Friday 21 February 2014

Vesper Martini (Handmade Cocktail Company)

Most kids dream of finding Scaletrix cars or G.I. Joe in their Christmas stockings.  I dream of getting bottles of ready-mixed cocktails.  Luckily, this year, my dream came true.

This, ladies and gentlemen, is the Vesper, courtesy of the Handmade Cocktail Company.

If you're going to be thoroughly cynical (something I am wont to be) it's effectively nothing more than a bottle of gin, vodka and vermouth mixed together, bottled and shipped out to those gullible few who ardently believe that the whole is greater than sum of the parts – and who are happy to pay a premium for that whole.  If you're being cynical.

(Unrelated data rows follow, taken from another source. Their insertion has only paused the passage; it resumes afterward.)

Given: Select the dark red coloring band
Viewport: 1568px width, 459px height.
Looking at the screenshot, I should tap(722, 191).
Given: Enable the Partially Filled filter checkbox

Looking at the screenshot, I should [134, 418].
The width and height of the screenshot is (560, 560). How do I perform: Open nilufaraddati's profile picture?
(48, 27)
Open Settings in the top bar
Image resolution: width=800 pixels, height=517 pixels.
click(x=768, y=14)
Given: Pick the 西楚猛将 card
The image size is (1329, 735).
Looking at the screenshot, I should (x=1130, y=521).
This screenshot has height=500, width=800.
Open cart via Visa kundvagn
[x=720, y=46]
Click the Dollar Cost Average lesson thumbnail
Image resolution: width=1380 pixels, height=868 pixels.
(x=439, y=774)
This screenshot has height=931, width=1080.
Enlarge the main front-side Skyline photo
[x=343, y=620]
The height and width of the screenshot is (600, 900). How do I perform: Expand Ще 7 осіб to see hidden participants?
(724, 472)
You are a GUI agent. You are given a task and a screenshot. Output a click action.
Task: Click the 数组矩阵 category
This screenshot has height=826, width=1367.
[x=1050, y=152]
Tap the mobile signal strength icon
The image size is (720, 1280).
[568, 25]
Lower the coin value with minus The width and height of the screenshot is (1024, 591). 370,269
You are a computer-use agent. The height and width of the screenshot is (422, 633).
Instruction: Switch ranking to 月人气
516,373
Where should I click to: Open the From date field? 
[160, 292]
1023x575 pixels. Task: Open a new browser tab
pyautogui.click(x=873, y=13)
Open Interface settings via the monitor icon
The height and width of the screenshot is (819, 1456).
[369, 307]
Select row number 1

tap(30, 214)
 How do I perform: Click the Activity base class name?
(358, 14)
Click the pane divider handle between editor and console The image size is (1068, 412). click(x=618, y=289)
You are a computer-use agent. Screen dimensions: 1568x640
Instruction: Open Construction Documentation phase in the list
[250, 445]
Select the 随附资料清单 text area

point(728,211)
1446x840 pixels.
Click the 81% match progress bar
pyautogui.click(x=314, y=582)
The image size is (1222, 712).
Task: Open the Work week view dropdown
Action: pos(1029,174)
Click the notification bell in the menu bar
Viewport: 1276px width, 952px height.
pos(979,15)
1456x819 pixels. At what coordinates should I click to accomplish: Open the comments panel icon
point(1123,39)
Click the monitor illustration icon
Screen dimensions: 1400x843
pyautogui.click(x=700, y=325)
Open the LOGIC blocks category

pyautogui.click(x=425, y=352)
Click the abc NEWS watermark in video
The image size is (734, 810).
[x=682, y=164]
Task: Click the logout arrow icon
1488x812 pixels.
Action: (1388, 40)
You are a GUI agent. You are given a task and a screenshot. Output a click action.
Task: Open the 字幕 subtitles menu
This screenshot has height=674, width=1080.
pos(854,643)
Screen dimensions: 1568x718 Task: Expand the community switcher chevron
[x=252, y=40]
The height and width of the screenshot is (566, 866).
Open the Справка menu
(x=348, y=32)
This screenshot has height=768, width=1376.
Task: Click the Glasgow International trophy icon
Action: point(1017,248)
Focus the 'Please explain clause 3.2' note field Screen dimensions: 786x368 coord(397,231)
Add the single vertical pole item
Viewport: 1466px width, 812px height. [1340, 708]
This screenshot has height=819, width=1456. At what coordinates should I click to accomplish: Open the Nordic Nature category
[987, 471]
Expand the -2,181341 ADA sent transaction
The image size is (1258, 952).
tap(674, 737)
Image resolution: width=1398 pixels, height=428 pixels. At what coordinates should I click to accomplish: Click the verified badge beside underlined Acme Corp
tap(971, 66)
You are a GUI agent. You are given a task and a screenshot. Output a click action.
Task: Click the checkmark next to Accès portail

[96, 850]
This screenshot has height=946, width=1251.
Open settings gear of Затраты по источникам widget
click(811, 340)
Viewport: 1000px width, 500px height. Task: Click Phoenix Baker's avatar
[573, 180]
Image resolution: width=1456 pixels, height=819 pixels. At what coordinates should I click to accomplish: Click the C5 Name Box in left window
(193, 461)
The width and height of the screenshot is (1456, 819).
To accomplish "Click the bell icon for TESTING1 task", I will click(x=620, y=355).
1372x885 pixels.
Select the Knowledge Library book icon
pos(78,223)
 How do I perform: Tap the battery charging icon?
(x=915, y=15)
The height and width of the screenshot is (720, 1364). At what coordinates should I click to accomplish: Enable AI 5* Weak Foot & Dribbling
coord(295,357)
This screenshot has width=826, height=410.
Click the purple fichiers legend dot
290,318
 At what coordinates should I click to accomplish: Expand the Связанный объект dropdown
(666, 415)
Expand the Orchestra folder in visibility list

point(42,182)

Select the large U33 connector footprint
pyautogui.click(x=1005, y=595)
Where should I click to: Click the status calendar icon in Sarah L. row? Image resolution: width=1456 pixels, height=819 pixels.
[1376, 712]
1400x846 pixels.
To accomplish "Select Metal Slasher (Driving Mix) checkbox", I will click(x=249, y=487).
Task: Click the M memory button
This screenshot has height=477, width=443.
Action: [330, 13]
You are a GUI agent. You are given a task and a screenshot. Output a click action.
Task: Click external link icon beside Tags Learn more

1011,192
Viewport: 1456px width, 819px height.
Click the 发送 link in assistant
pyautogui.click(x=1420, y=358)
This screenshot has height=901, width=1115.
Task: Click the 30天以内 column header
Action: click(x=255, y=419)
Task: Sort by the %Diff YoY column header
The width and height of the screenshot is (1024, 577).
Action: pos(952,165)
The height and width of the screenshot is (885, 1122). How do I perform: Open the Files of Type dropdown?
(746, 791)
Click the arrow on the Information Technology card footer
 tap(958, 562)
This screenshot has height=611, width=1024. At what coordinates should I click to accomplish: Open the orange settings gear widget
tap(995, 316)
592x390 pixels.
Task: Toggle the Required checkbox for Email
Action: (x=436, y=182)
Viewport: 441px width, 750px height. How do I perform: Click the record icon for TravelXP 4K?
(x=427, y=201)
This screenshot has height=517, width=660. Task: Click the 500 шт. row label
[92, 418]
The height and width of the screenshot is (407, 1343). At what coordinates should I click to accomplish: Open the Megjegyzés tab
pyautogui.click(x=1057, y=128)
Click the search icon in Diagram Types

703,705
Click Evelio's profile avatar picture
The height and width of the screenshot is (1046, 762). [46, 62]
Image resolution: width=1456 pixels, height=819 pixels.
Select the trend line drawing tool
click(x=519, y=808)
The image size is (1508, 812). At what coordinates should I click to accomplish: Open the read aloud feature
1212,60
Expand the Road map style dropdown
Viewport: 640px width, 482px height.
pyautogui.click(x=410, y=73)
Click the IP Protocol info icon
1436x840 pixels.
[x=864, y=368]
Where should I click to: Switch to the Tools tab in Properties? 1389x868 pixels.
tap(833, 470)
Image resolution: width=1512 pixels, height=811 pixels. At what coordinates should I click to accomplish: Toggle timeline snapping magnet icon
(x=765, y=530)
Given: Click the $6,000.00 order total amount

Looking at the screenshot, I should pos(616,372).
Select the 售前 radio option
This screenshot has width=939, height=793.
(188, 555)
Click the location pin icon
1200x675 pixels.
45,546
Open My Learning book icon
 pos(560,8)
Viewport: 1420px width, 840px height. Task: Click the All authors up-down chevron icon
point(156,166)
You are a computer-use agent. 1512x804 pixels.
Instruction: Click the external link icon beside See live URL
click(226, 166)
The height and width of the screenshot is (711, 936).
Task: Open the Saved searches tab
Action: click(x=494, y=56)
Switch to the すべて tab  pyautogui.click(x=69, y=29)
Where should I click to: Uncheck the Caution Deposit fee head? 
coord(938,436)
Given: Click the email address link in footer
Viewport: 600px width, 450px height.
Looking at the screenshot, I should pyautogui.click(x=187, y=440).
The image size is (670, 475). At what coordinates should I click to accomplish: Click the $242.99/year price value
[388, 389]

The problem with that analysis is that the cynic really is wrong here.  Sorry, just plain wrong.  Because this is truly lovely stuff.

The Handmade Cocktail Company's Vesper is one of the best I've had – genuinely.  With great ease and simplicity, I could be back in Christopher's – or any other high end cocktail bar for that matter – sipping at what is, without a doubt, a fantastic martini.  The ease and simplicity are factors I can't, in all honesty, ignore: all you have to do is fill a pitcher with ice, add an overly generous glug of liquor, stir (or shake, if you want to go really OO7), and pour.  Add a twist if you're feeling up the task (oh the strain!) or an olive or two if you're feeling rambunctious.

If you've watched the film (or, better still, read the book – it's the first and the best) of Casino Royale you'll know how the drink came into being.  Bond turns to a waiter and orders thus:
"Three measures of Gordon's, one of vodka, half a measure of Kina Lillet. Shake it very well until it's ice-cold, then add a large thin slice of lemon peel. Got it?"

Brought alive in the fantastic film adaptation…

The Vesper is therefore unique in being neither a gin martini (or just 'a martini', as I’d have it if I had my way) nor a vodka martini – it's made from both.  Here they offset each other nicely – the gin shines through, but is not overpowering; the vodka gives it that slight oily texture that (in this context) works.  From its colour, I’d say that there's plenty of vermouth in there, but fear not: this is still a dry martini, without a doubt.

I've no idea what the gin or vodka – or the vermouth, for that matter – are.  And I'm not sure I care.  Bond is quite specific, true, but mixing a modern day Vesper is impossible: Gordon's is much weaker than it was (although pick up a bottle in Duty Free next time you're wandering through the terminal – Gordon's Export Strength is reputedly what it used to be), whilst Kina Lillet has ceased to exist.  There's a lot of stuff out there on the internet saying use Lillet Blanc, Kina's supposed predecessor, but be warned: close research suggests that it's actually very different.  The point of this?  Well, I guess it doesn’t much matter anymore whether the authentic ingredients are used, all that matters is this: what the Handmade Cocktail Company have put together is magic.

The Vesper – and all Handmade Cocktail Company products - is available through Master of Malt  (who appear to be the guys who also run the Times Whiskey Club – there are just too many similarities).  It seems pretty hard to get hold of elsewhere, so I'd start there if you're keen.

I'm a total convert to the Handmade Cocktail Company and its range of drinks.  I am chomping at the bit to try their Old Fashioned – will keep you all in the loop when I do.

Until then, get yourself a bottle of Vesper.  Stir over ice and serve straight up with a twist of lemon peel.  Sit back and enjoy, Mr Bond.